↓↓↓

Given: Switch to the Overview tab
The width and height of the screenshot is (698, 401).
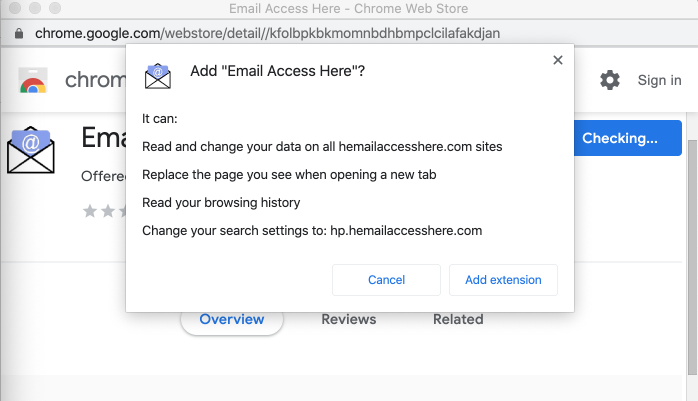Looking at the screenshot, I should [x=232, y=320].
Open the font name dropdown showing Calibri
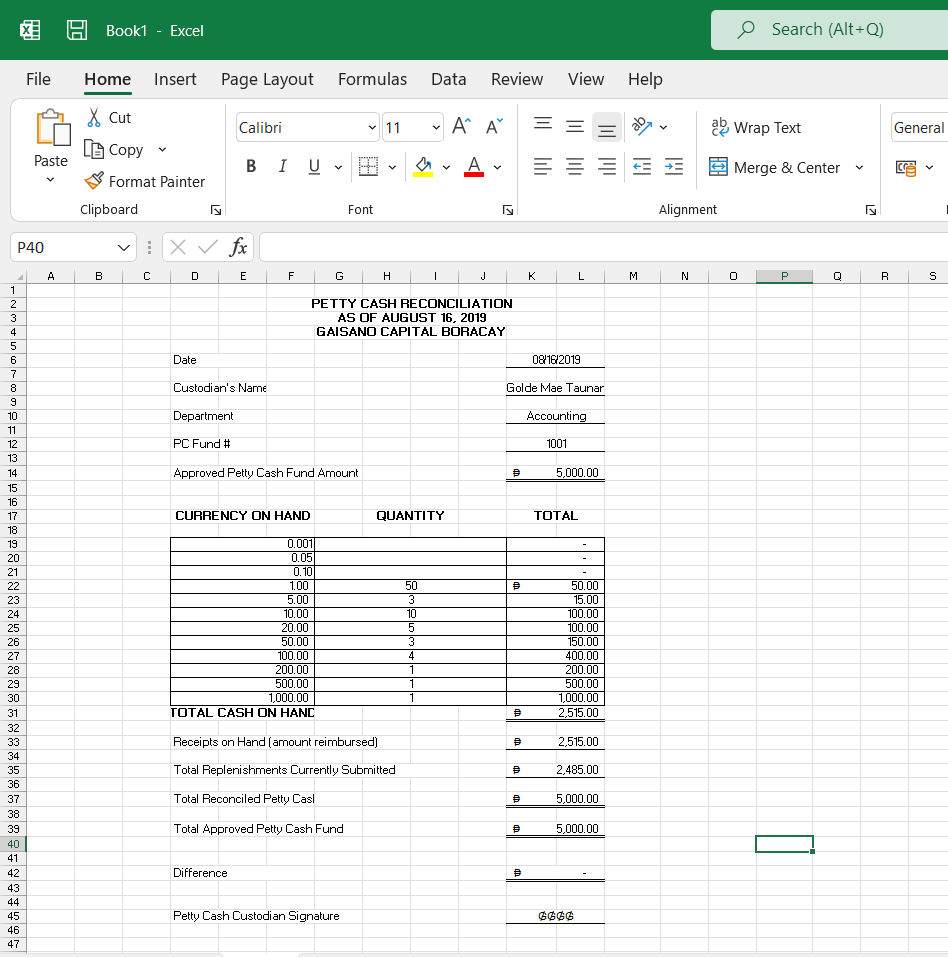Screen dimensions: 948x957 pos(372,127)
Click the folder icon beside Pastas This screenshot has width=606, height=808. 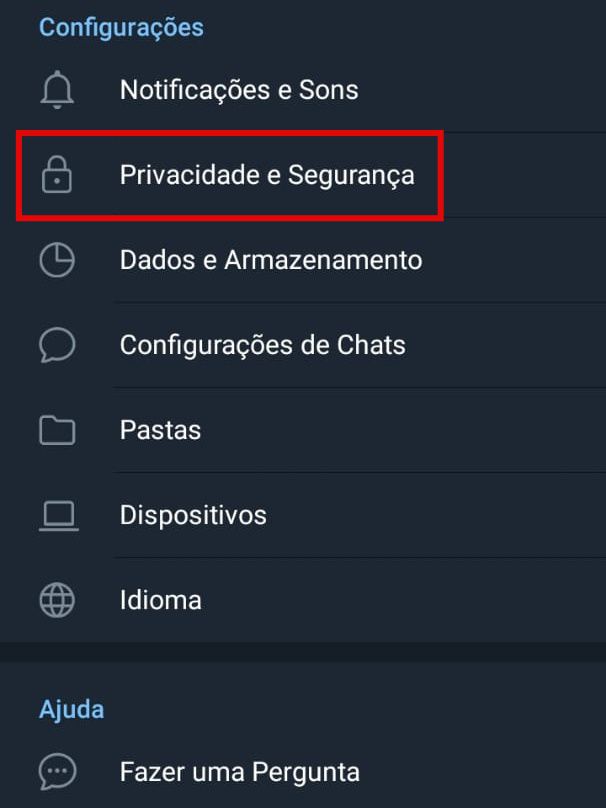[x=57, y=430]

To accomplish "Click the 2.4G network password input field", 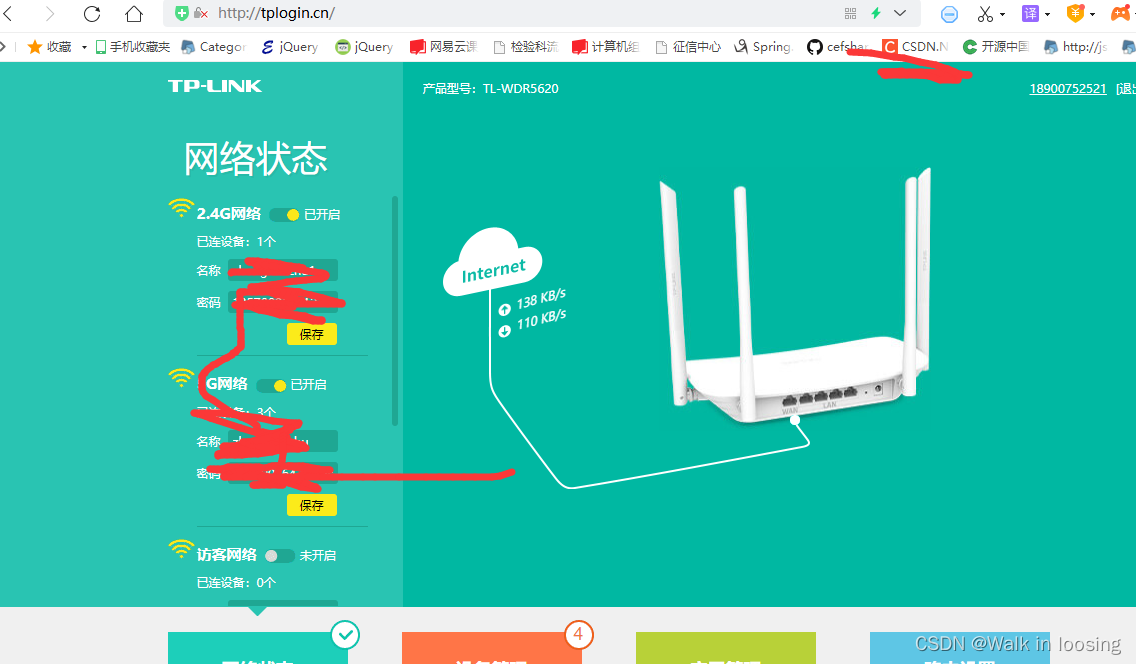I will (285, 302).
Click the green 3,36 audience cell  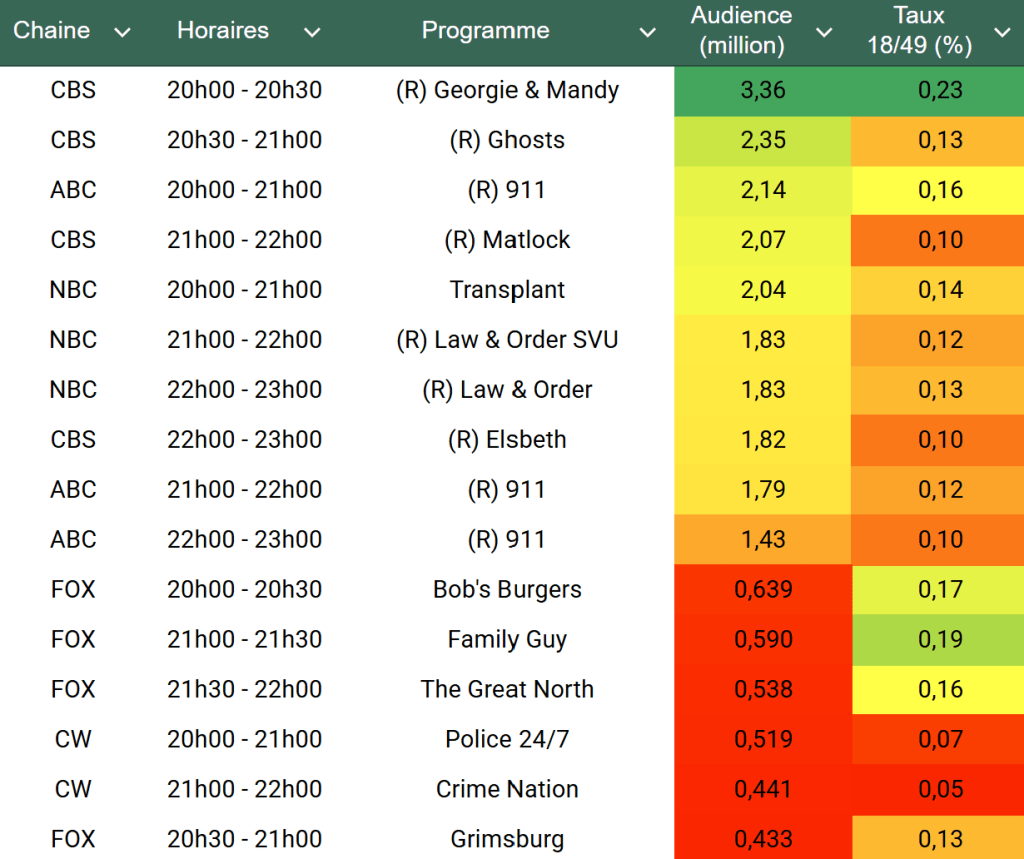click(x=763, y=90)
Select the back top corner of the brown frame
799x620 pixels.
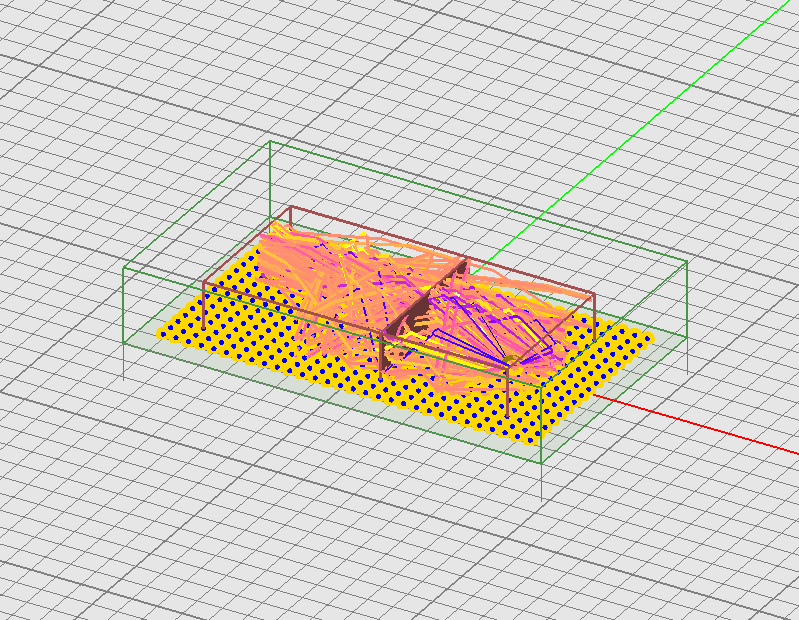[291, 207]
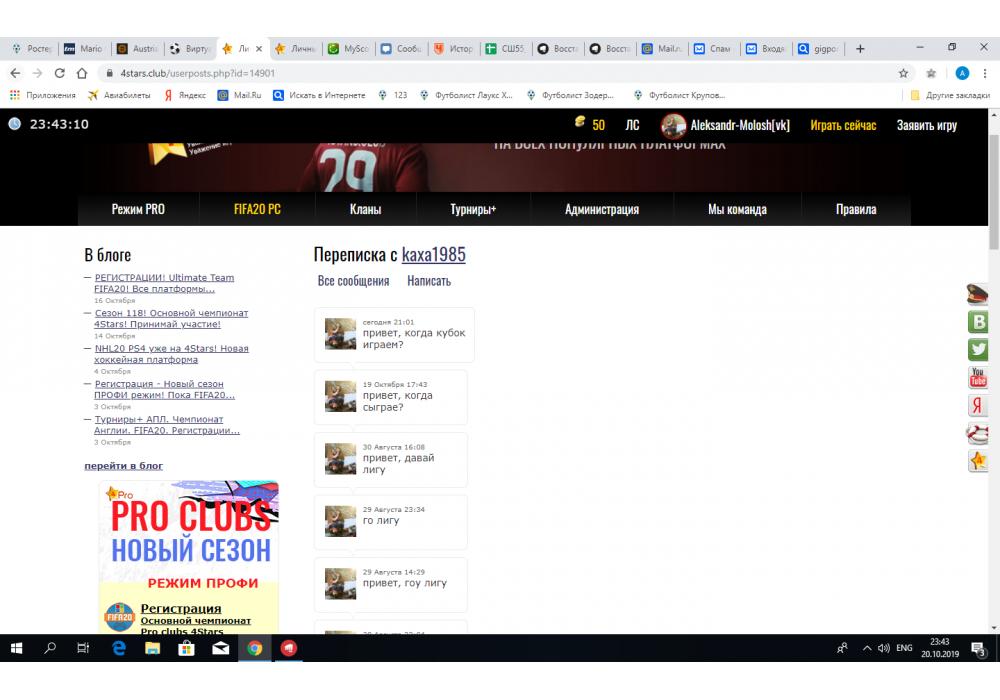This screenshot has height=700, width=1000.
Task: Click the gold star sidebar icon
Action: 978,461
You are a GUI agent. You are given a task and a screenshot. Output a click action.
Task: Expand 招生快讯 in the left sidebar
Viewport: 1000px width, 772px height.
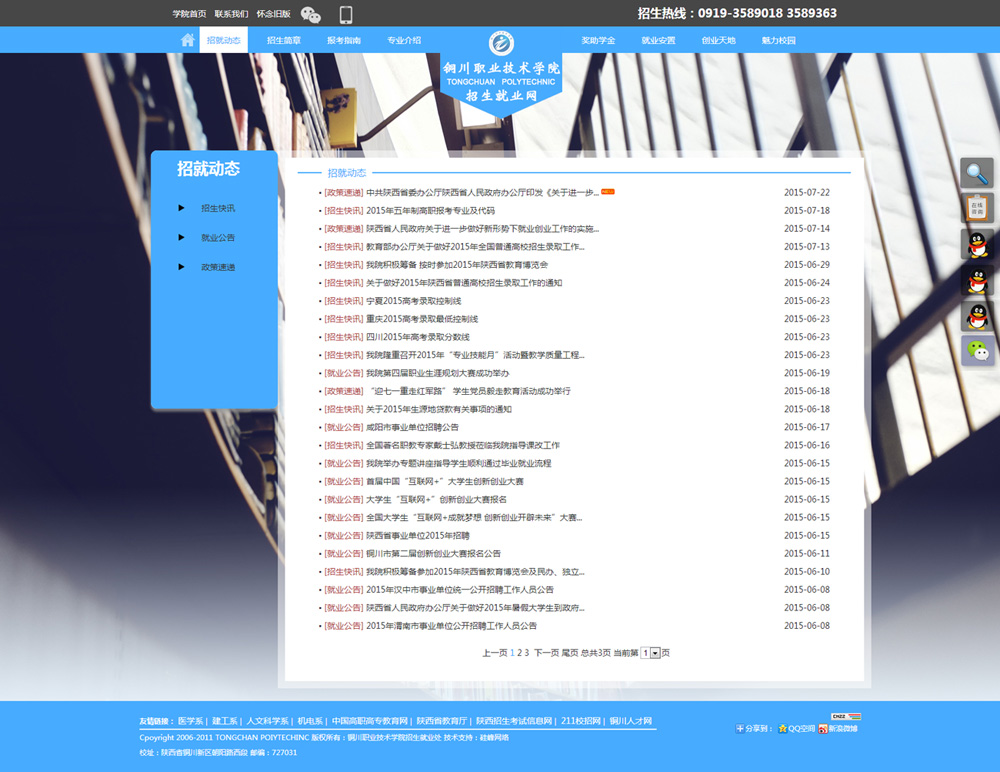pyautogui.click(x=217, y=208)
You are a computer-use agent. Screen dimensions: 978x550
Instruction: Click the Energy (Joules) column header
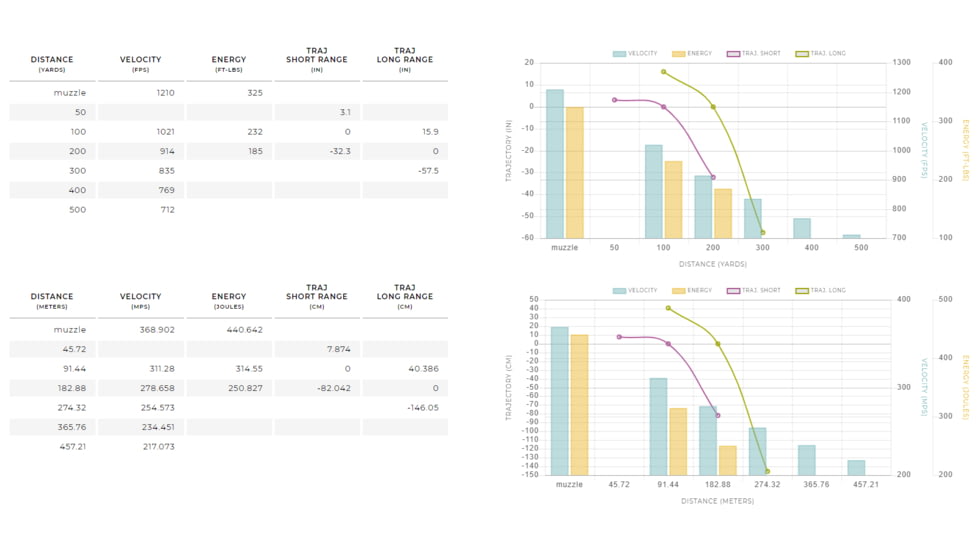[x=229, y=301]
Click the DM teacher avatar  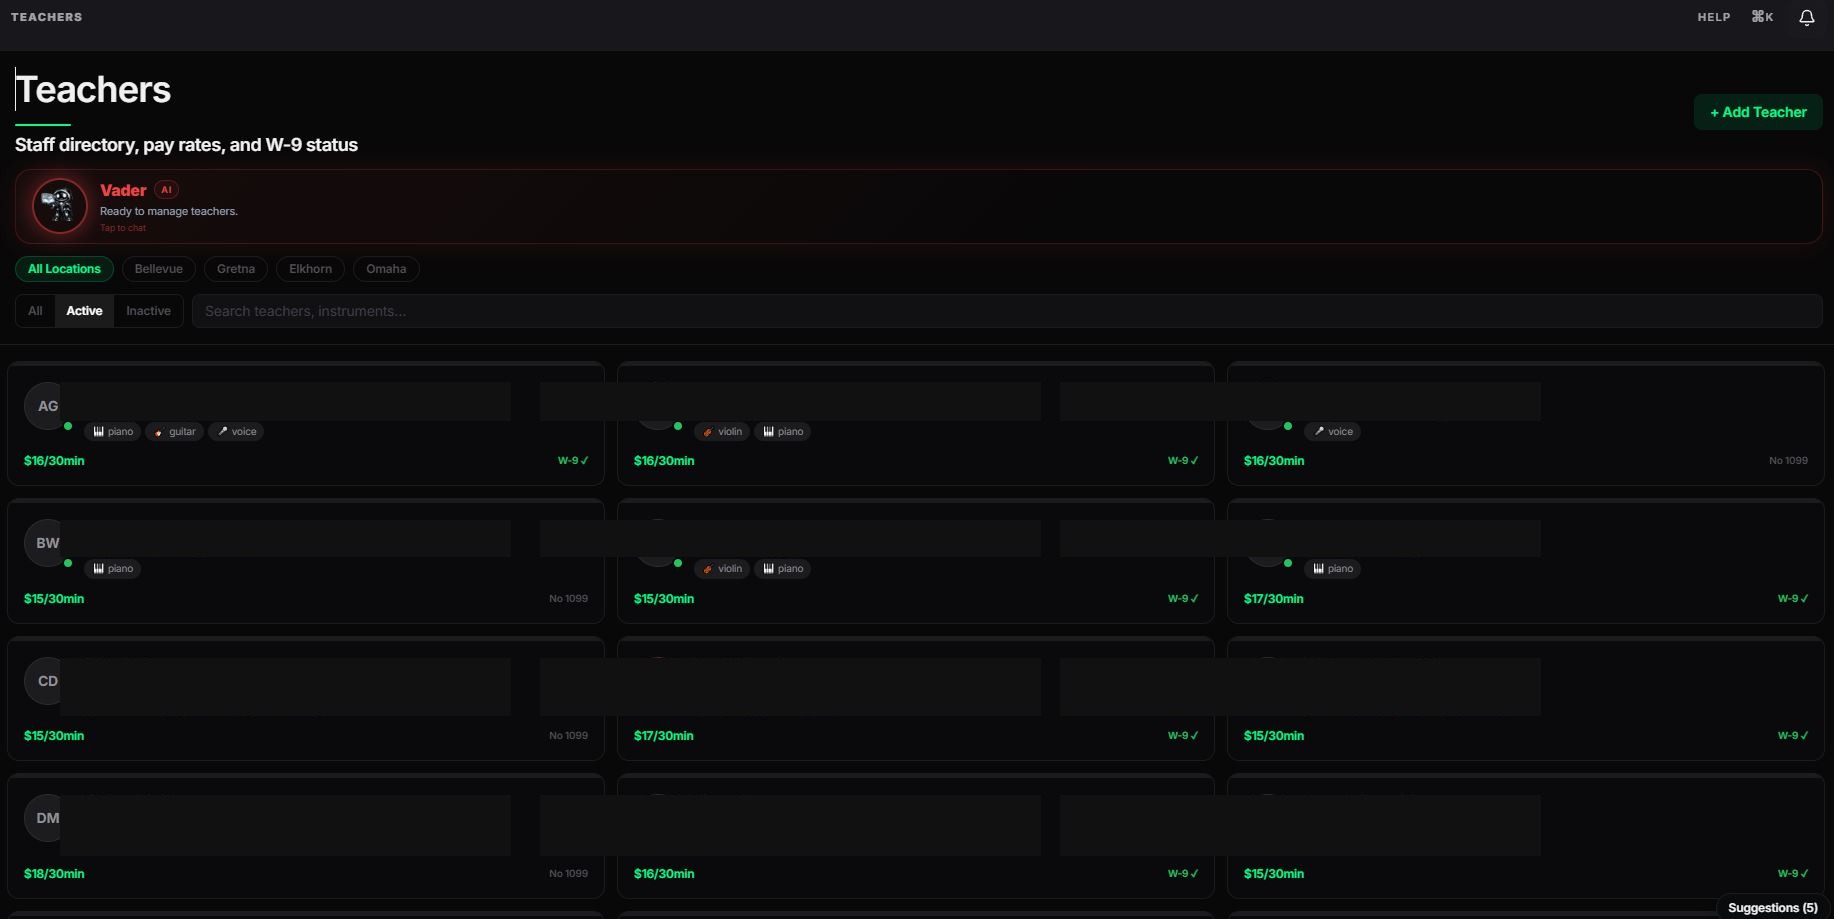tap(46, 818)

↑↑↑

From the entries above, show each line that includes the string "agent".

▸ **The completed task**
You are a GUI agent. You are given a task and a screenshot. Output a click action.
You are a computer-use agent. Screen dimensions: 978x550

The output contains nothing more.